Главная > Архив выпусков > Выпуск 3-4 (Том 2) (2001/02-5761/62) > Кадиш по местечку
Борис НОСИК (Франция)
У БУКИНИСТОВ НА СЕНЕ
В затрепанных, прошлогодних и совсем новых газетах все чаще мелькало знакомое имя - Сутин. Хаим (а по-здешнему Шаим) Сутин, один из художников парижской школы, вдруг вытянутый до войны из забвения элегантным мсье Гийомом, покупавшим картины для Барнюса...
Имя это - Сутин, Сутин, Сутин - напоминало мне не только довоенный Монпарнас, о котором столько было читано, но и родную деревню моих матушки и бабушки, местечко Смиловичи, куда я выбрался однажды, в не слишком раннем возрасте, - уже объехав к тому времени всю Россию и весь бывший Союз. Не знаю даже, отчего я не спешил в Смиловичи и вообще на родину предков, в Белоруссию.
Может, оттого, что не ждал увидеть там ничего привлекательного. Похоже, что родители вспоминали и Смиловичи, и даже Минск без особой нежности. Самое слово «местечко», помнится, было словом лишним (как в иных русских семьях слова «колхоз» и «деревня»: эх ты, деревня!). А уж эпитет «местечковый» явно был уничижительным, служил неким антонимом к словам «современный», «интеллигентный», «просвещенный», «развитой».
Не знаю отчего. Может, оттого, что это была черта оседлости, из которой они вырвались. Может, оттого, что им нравилось быть москвичами, горожанами, «современными людьми», и не какими-то там евреями, а просто «советскими людьми». Когда недавно мой попутчик в автобусе, шедшем из Беэр-Шевы в Иерусалим, молодой, довольный собой, румяный хасид в черной шляпе сообщил мне, что большевики запрещали евреям молиться, я призадумался. Вряд ли можно кому-нибудь запретить молиться. Молиться можно в одиночестве, оставаясь наедине с Богом (так даже лучше). Можно запретить соблюдение обрядов, можно закрыть синагоги (что большевики и сделали), но запретить молиться трудно. Так же как запретить писать стихи и романы. Любые, какие хочешь. Не сможешь напечатать какие хочешь, может, придется прятать рукописи, но писать не запретишь...

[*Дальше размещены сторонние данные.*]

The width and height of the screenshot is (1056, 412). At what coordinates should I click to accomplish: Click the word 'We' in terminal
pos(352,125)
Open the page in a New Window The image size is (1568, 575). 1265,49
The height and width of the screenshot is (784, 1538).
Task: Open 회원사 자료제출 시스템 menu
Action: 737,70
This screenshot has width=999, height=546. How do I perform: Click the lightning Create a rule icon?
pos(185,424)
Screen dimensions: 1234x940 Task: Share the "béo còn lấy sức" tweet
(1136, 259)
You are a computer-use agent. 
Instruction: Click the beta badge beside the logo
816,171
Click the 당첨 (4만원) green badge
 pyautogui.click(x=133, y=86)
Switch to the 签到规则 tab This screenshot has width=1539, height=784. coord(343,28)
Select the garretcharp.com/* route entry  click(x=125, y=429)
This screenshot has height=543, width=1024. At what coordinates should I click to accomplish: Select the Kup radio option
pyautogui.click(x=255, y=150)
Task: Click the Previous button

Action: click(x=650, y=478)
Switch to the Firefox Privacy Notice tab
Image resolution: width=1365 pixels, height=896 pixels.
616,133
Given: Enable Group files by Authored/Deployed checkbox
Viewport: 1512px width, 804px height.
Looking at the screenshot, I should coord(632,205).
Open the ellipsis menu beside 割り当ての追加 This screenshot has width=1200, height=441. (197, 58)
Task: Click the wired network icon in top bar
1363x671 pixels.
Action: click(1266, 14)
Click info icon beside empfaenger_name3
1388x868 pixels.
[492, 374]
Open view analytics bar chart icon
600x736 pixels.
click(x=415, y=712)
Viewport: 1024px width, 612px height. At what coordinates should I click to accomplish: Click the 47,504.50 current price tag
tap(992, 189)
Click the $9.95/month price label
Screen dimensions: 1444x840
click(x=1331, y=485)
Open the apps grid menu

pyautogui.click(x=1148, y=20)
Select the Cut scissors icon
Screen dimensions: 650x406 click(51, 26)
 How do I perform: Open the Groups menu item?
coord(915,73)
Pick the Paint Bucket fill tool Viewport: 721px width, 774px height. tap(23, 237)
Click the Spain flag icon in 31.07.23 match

Так вот, мне вспоминается, что родители не скучали по местечку, по синагоге и по забытым правилам своей строгой религии. Они рады были вырваться на волю. Чем строже правила, тем сильнее, наверно, это желание вырваться.
Французский художник Хаим Сутин, который родился в том же самом местечке Смиловичи, года на три позднее, чем моя бабушка, похоже, не рвался назад в местечко. И не похоже, чтобы хранил о нем светлые воспоминания. Он вырвался из местечка мальчишкой - в живопись. Ему еще повезло, хотя он не производил впечатления человека везучего. Позднее его односельчане вырывались в бунт, в политику, становились «комиссарами в пыльных шлемах» и гибли у стенки - в 1919, 1937,1949-м и еще, еще.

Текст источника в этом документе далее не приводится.